Le martyre de sainte Catherine arriva le 25 novembre, probablement en l’an 307.
Conclusion.
Sauf la partie qui a trait au « mariage mystique », élément que nous voyons apparaître dans l’hagiographie seulement en la première moitié du xve siècle, le récit qui précède s’inspire en grande partie de la Légende dorée, recueil célèbre composé au xiiie siècle par Jacques de Voragine, archevêque de Gênes. Un siècle et demi plus tard, le grand orateur populaire que fut saint Vincent Ferrier, Dominicain comme Jacques de Voragine, la proposa souvent aux foules qu’il enthousiasmait.

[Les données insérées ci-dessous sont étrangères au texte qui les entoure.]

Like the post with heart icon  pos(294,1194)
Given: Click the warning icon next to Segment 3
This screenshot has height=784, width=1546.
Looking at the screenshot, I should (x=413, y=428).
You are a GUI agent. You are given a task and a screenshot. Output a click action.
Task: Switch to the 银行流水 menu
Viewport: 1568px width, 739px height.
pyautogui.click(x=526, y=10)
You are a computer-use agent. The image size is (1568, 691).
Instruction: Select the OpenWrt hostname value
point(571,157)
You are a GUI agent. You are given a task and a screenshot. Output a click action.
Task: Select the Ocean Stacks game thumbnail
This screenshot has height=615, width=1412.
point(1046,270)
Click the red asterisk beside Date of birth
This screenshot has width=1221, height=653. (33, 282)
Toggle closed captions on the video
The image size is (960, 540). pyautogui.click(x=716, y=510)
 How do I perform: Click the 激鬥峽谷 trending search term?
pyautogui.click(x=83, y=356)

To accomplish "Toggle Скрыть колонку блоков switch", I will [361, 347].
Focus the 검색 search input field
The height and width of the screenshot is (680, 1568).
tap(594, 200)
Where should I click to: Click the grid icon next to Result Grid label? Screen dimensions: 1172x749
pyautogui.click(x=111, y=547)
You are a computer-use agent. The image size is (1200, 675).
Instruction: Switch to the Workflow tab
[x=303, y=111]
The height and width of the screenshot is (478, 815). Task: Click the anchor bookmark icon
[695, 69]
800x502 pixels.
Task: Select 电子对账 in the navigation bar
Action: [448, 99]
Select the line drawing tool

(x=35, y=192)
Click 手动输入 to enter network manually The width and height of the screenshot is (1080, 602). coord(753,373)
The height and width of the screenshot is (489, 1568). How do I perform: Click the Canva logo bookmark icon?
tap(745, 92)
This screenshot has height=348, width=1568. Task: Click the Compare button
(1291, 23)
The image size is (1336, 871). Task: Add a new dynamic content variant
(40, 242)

Sa fête avait été mise au calendrier par Jean XXII, vers 1335 ; saint Pie V l’éleva au rite double en 1568. Nous n’ignorons pas que dans cette biographie l’apport de la légende est immense ; plusieurs y ont trouvé un grand sujet de scandale. Réservons à la légende ce qui lui appartient ; sans négliger de recueillir les leçons morales que nous offre ce récit, on peut retenir deux faits qui obligeront les critiques à reconnaître que sainte Catherine a tenu sa place.
Le premier, c’est le secours merveilleux qu’à l’époque des Croisades les croisés obtinrent par son intercession. Le second fait, strictement historique, ce sont les apparitions de sainte Catherine à sainte Jeanne d’Arc. Avec quel accent d’émotion celle-ci n’a‑t-elle point parlé de ses chères « Saintes » ! « C’est leur conseil que je suivais », dit-elle Or, ce sont ces « conseils » qui ont sauvé, en 1429, la France moribonde.
A. Poirson.
Sources consultées. – Jean Mielot, Vie de sainte Catherine d’Alexandrie (Collection L’Art et les Saints, Paris). – (V. S. B. P., n° 146.)